What is demrit goods:
A demerit good is a product or service that is harmful to individuals and society, but people may overconsume it due to a lack of awareness about its negative effects. Governments often try to reduce consumption of demerit goods through taxes, regulations, or public awareness campaigns (e.g,: gambling and alcohol).
How Higher Indirect Taxes Reduce Market Failure:
Increases Prices, Reducing Demand – Taxes make demerit goods (e.g., cigarettes, alcohol, sugary drinks) more expensive, discouraging consumption.

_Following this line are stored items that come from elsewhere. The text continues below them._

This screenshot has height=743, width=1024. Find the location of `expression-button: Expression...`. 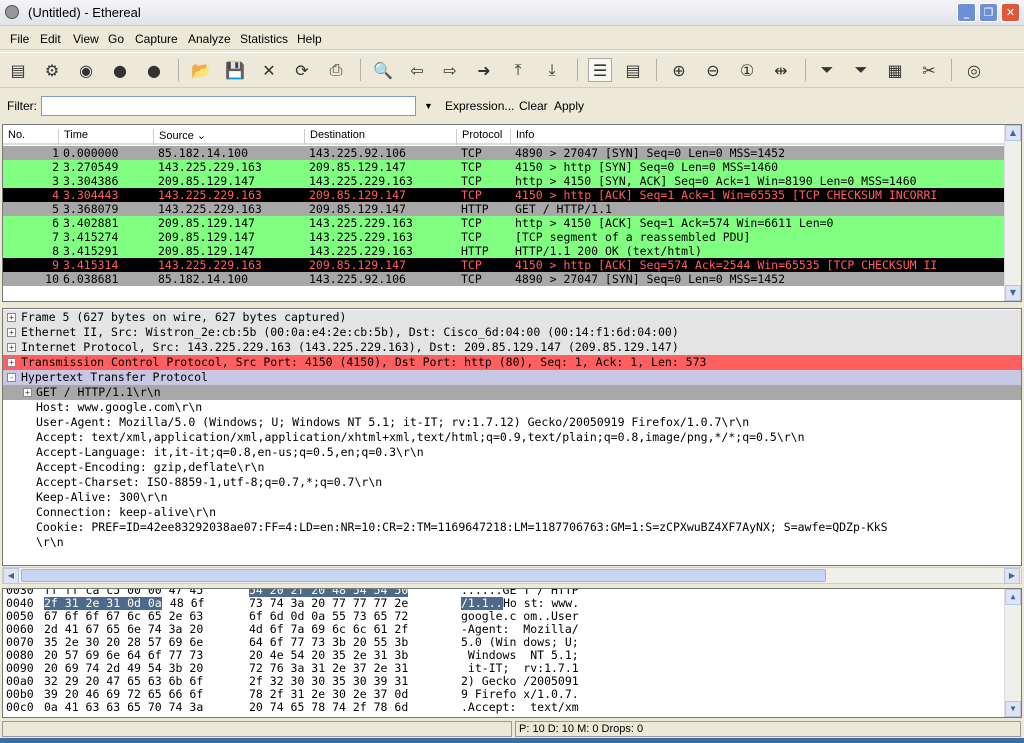

expression-button: Expression... is located at coordinates (480, 106).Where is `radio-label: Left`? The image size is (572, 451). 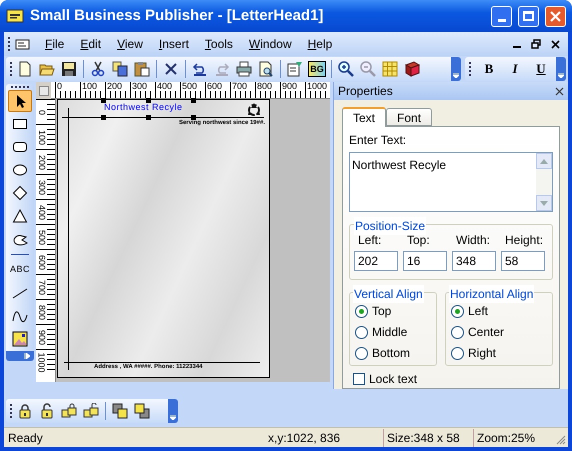 radio-label: Left is located at coordinates (478, 311).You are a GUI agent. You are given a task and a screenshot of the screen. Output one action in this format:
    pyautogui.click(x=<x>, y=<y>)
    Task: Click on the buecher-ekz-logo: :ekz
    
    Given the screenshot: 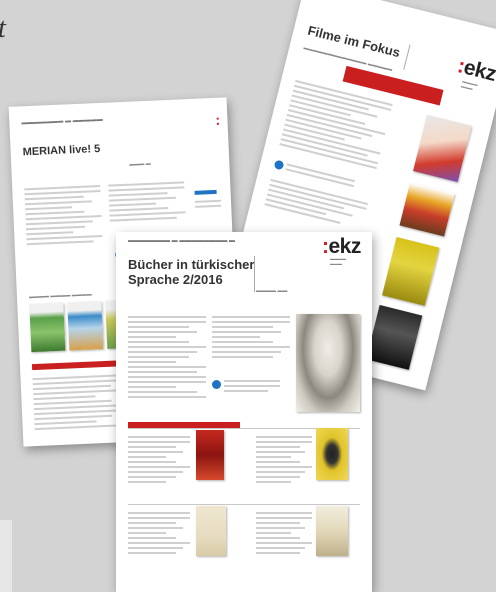 What is the action you would take?
    pyautogui.click(x=342, y=246)
    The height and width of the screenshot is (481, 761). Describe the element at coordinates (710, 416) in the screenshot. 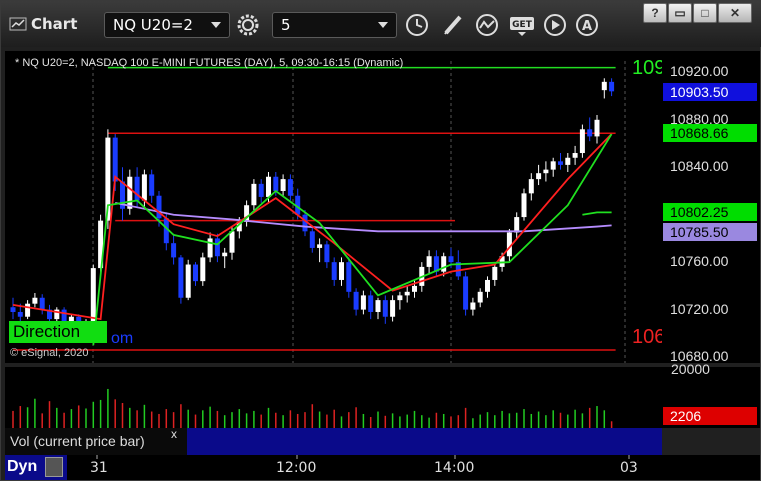

I see `volume-last-badge: 2206` at that location.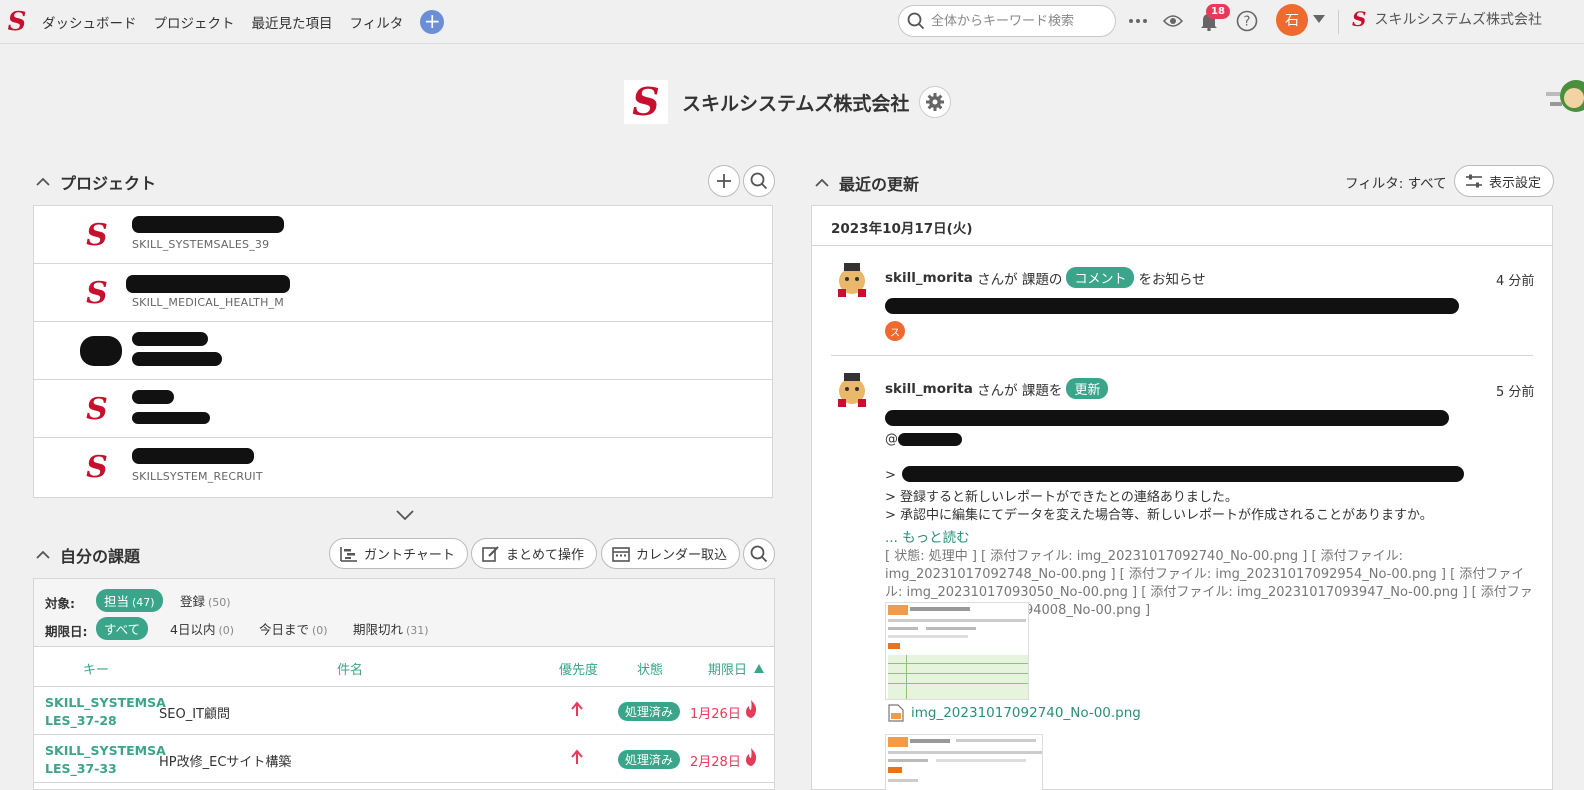 This screenshot has width=1584, height=790. Describe the element at coordinates (202, 628) in the screenshot. I see `filter-due-4days: 4日以内 (0)` at that location. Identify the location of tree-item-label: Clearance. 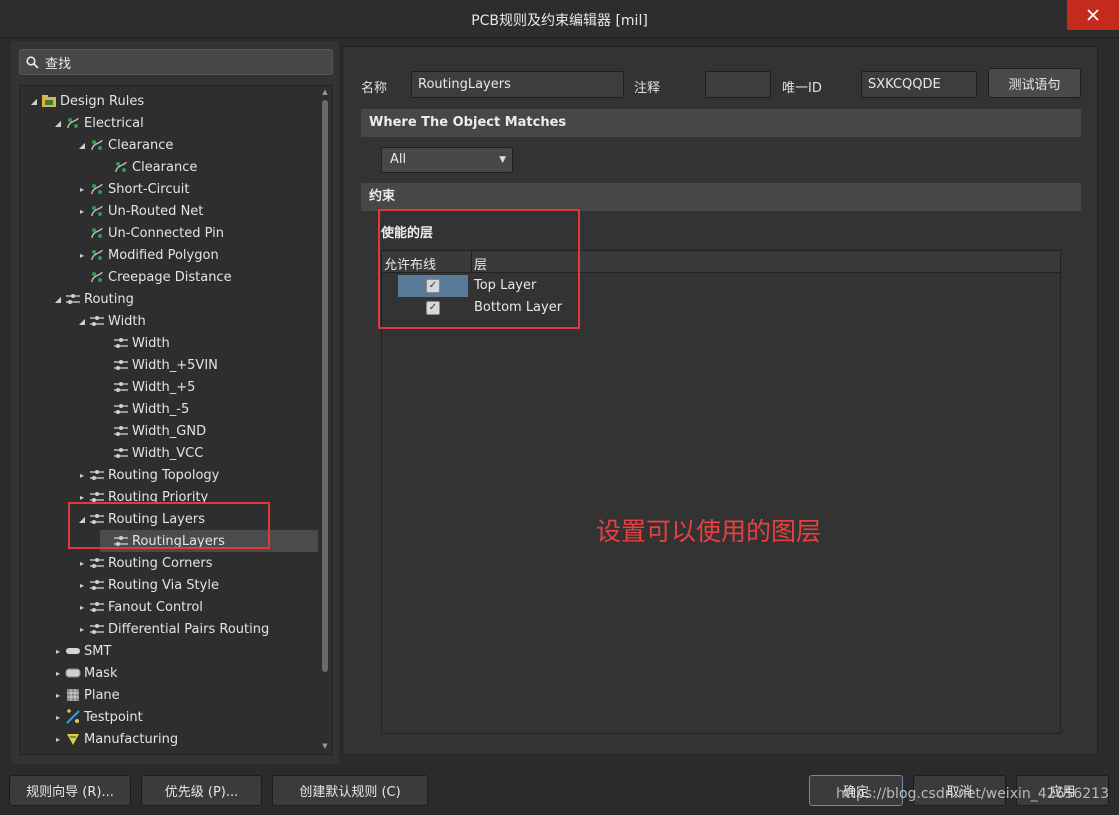
(141, 145). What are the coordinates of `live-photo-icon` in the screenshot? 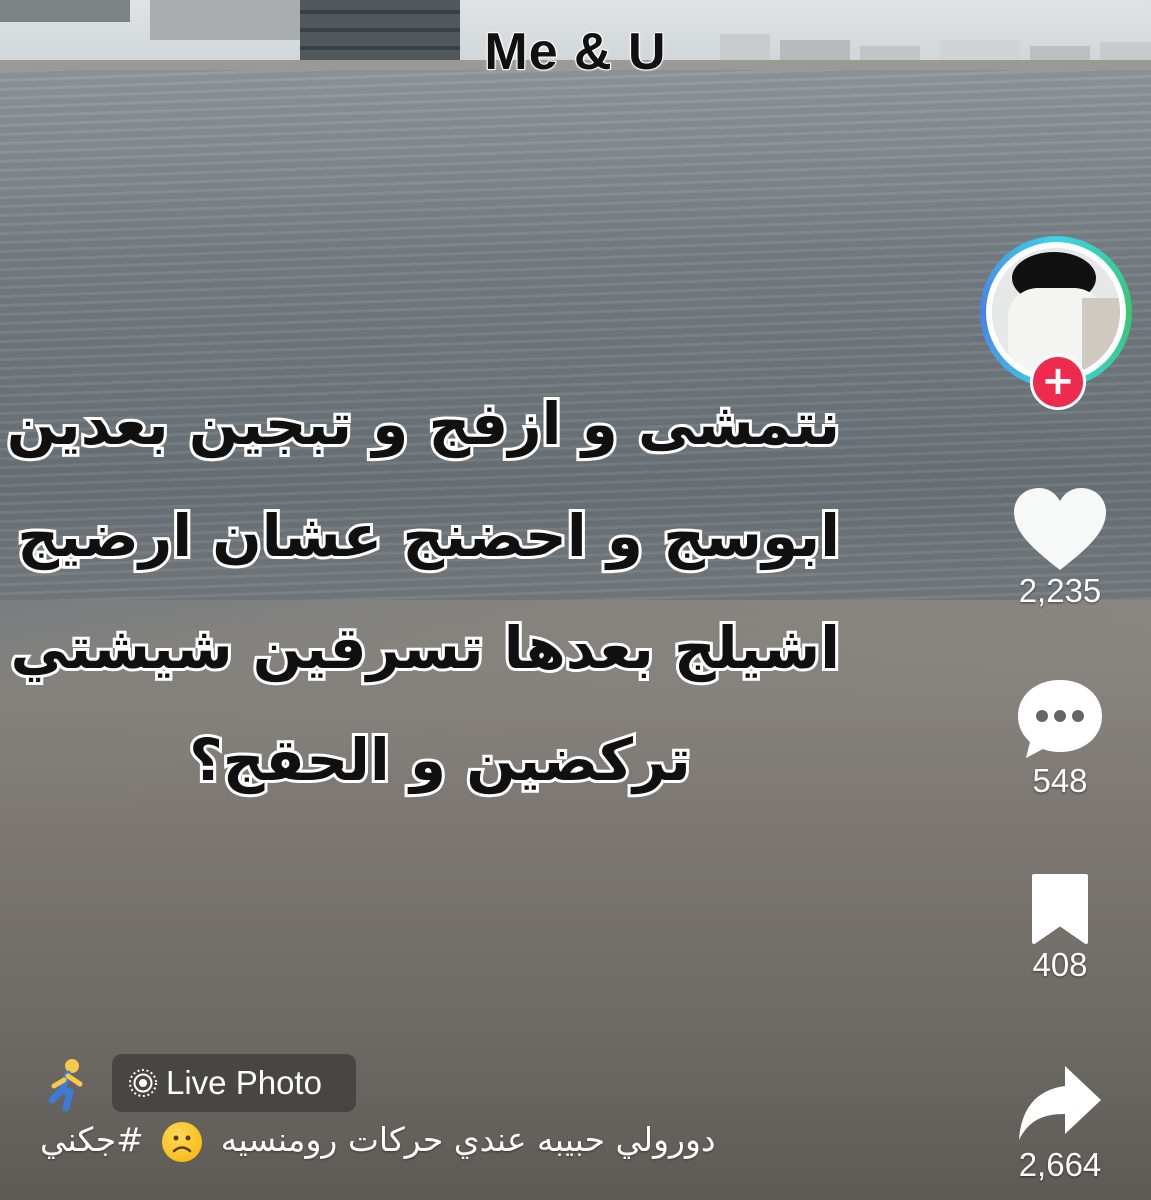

Internalizes Negative Externalities – Consumers pay a price that reflects the social costs (e.g., healthcare costs, environmental damage).
Raises Government Revenue – Funds collected from taxes can be used for healthcare, awareness campaigns, or subsidies for healthier alternatives.
Limitations of Indirect Taxes on Demerit Goods:
Inelastic Demand – Many demerit goods (like cigarettes and alcohol) have low price elasticity, meaning people continue to buy them despite higher prices.
Black Market Growth – Excessive taxation may encourage illegal trade and smuggling, reducing government control.
Regressive Impact – Higher taxes can disproportionately affect low-income individuals, as they spend a larger share of their income on taxed goods.